Muruch‘s long-time musical mascot Allison Crowe just released her new album, Newfoundland Vinyl. The album was originally created during a theatrical production for which Allison was the Musical Director and intended to represent 200 years of music popular in Newfoundland, yet its true scope is so much broader. It plays like a lovely, vintage collection of traditional Irish and Canadian folk ballads, lively sea chanteys and drinking songs, parlour songs and country tunes with surprising retro, girl-pop harmonies woven throughout. The album is full of dazzling melody and such a unique charm. And Allison’s voice is so strong and spectacular, I’m afraid Foxygen has fierce competition here for my favorite album of the year.
It’s appropriate that Newfoundland Vinyl is Allison’s first vinyl LP, as a more classic album has rarely been recorded.
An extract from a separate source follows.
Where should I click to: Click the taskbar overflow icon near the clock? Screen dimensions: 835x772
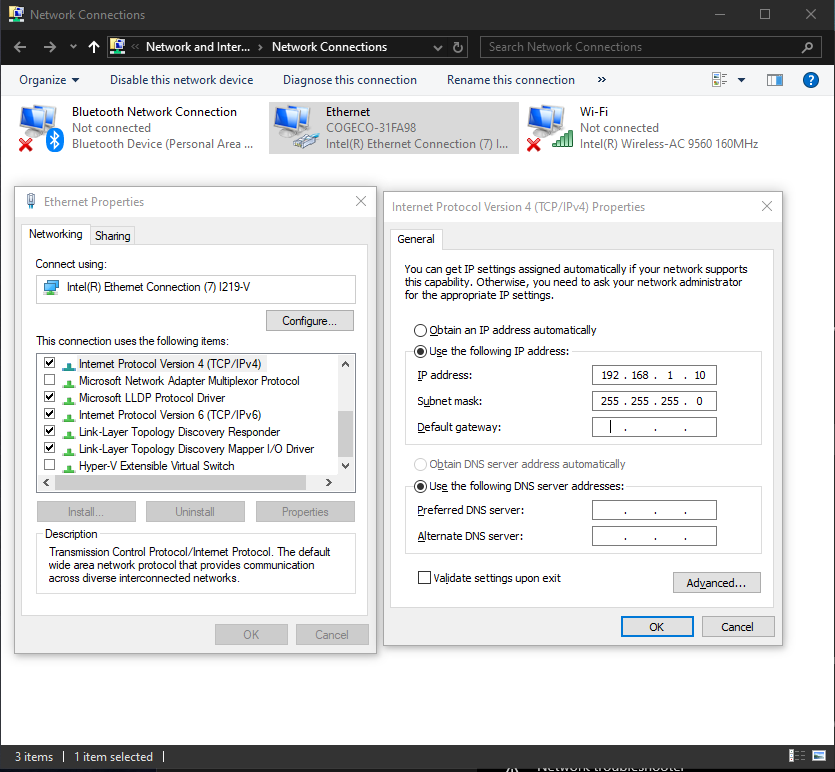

The limited edition, 180-gram vinyl LP is currently only being stocked at select locations in Canada, but is available worldwide in digital format through all the usual online outlets. That is how I’m listening for this review, as I just couldn’t wait for the vinyl to arrive. What an exquisite, unusual collection. What a voice, what a voice, what a voice!
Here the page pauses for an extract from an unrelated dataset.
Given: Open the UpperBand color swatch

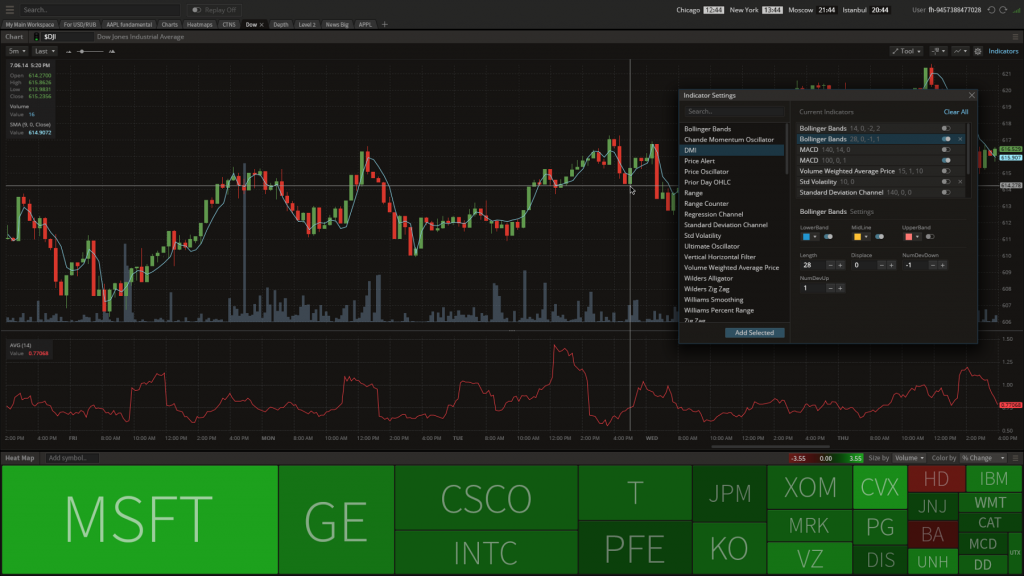Looking at the screenshot, I should (909, 238).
Allison released Newfoundland Vinyl on her own independent label, Rubenesque Records. I’m starting to think Allison Crowe’s DIY folk style is Canada’s answer to Ani Difranco, or perhaps more accurately Anaïs Mitchell since the theater-to-album story of Newfoundland Vinyl is very similar to that of Hadestown. But I digress.
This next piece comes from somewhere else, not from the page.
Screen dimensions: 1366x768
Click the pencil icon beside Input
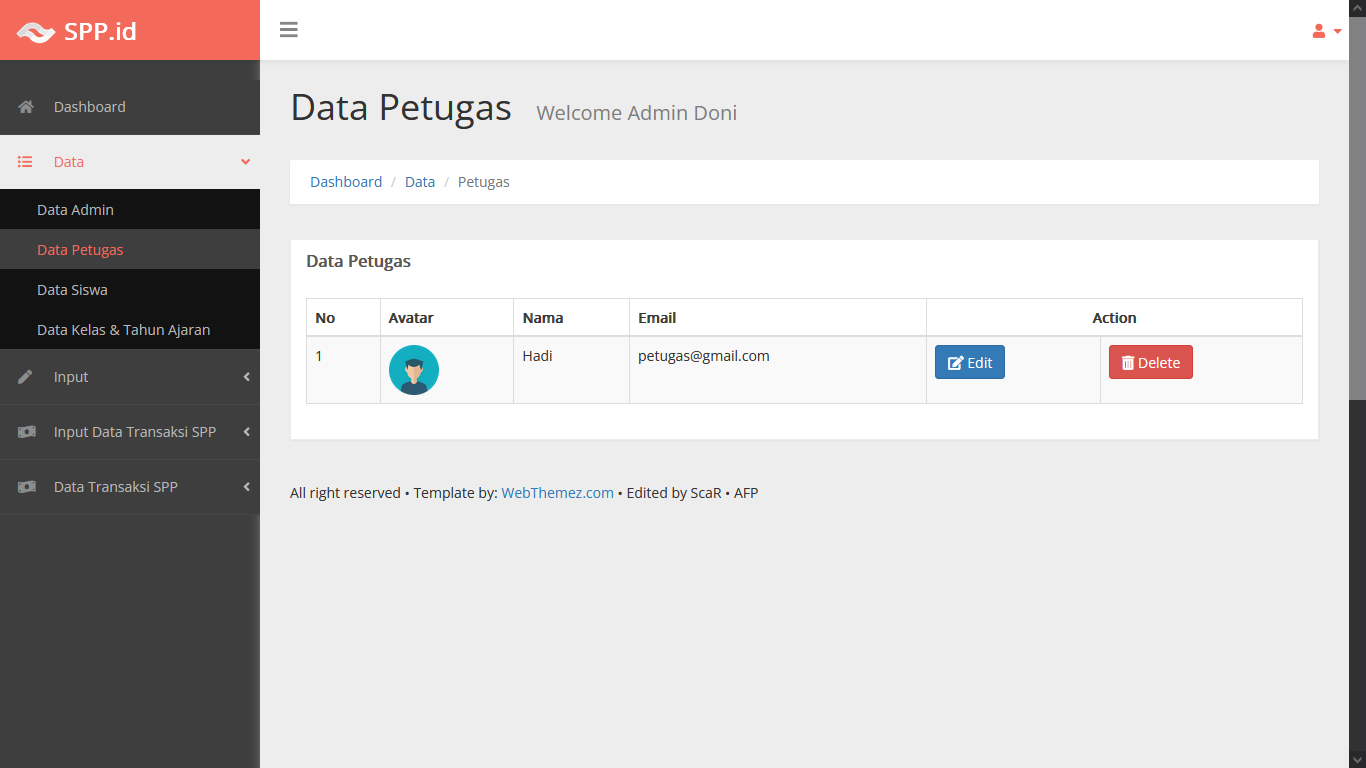point(26,377)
Allison also arranged, produced, engineered and performed the entire album herself — including all of the intricately layered harmonies in which her singular, extraordinary voice mimics a backing choir of singers. I was truly shocked to learn that bit of information, as it sounds as if she has several different singers accompanying her.
The opener “Black Velvet Band” and “The Men Who Die For a Living” are among my favorite tracks.
“The Black Velvet Band” is a traditional Irish ballad about a man’s chance encounter with a girl, which leads to his arrest and transport as a prisoner to Australia. The Dubliners may have recorded one of the more famous renditions of the song, but Allison’s is the most stunning version I’ve heard and just may become the definitive version (as her cover of “Hallelujah” has) over time.
“The Men Who Die For a Living” is a haunting ode to miners and their families that is universally powerful — whether you live in the mining territories of Newfoundland, Appalachia or elsewhere.
“Easy,” which plumbs the depths of Allison’s voice, has a more mellow, classic pop-folk sound and was a 1979 country hit for Canadian singer Eddie Eastman, so it’s a perfect fit for the album’s vinyl theme.
Also of note is the fun, funny, rollicking drinking song “Skipper Billy’s Wake.” It’s one of the more uptempo and humorous songs on the album.
The lilting finale “Sweet Forget Me Not” is another splendid showcase of the album’s pretty, multi-layered harmonies.
This is one of those gorgeous albums that you love more with every single listen and I never thought Allison could make an album that I would love more than 2007’s Live at Wood Hall, but indeed she has.
Newfoundland Vinyl is my new favorite Allison Crowe album, possibly my favorite album of the year and just may be on its way to becoming one of my favorite albums of all time. It has the timeless beauty of a classic folk album.